Talent is just the beginning.
It is the small seed, nurtured by discipline, watered by consistency, and blooming in the soil of effort.
We covet what others do.
We resign ourselves to being unremarkable, not-very-good, and lacking.
We like to tell other people that we’ll never be good at The Thing.
But we can, if we choose.
What we don’t see of talented people is the hours of work that goes into the skill.
Careful curation of another painting, another failed sewing project, a photograph that didn’t quite capture the image of the imaginer, a hoarse voice from being pushed so hard.
We don’t see the tears of frustration, or the constant threats of giving up.
The bad backs.
The sore muscles.
The time deemed as wasted with nothing to show.
The feeling of lacking progress.
The anger at slow learning.
The sadness at another mistake.
The silent smile of success…
It’s not talent.
It’s deeper than that.
It’s something that’s birthed in pain, anguish, joy, and tears.
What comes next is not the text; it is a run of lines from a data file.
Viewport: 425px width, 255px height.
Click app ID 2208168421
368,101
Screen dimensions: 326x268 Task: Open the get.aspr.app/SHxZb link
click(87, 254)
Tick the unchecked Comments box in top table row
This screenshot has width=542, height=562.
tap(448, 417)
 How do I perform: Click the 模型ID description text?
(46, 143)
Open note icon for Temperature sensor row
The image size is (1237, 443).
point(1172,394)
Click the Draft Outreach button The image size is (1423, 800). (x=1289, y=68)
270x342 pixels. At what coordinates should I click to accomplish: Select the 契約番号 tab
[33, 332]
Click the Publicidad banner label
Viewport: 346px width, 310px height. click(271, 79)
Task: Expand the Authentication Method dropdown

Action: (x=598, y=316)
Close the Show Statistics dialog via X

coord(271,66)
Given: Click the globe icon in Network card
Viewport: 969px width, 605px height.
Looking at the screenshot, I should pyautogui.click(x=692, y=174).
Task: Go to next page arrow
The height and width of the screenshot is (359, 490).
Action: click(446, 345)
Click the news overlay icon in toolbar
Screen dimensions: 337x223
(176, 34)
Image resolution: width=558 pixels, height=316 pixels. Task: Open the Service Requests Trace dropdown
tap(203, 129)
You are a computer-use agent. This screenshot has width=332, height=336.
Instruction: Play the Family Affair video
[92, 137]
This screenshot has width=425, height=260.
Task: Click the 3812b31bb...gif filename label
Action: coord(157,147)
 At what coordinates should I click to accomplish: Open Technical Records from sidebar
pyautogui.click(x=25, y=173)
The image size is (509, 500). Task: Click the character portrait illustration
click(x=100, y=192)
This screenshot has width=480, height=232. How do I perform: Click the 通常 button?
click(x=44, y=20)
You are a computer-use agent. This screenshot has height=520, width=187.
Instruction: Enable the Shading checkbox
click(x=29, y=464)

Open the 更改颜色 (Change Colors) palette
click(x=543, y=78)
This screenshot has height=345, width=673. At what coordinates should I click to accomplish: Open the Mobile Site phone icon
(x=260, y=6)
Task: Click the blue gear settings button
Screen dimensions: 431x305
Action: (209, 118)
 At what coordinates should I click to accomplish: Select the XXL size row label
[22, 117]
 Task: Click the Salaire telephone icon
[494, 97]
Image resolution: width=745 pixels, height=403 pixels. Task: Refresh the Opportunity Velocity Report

This creation that demanded to be born,
the idea that chose us as the vessel to come into this world,
that kicked incessantly within us day-by-day until we took action.
It never feels like a choice; it feels like an obligation.
The unrelenting, intuitive knowing that we must, we must, we must…
Then, in the aftermath, when we declare it finished.
We show the world, they say we are talented, but we know it is more than that.
And then an idea whispers to us, and we begin again.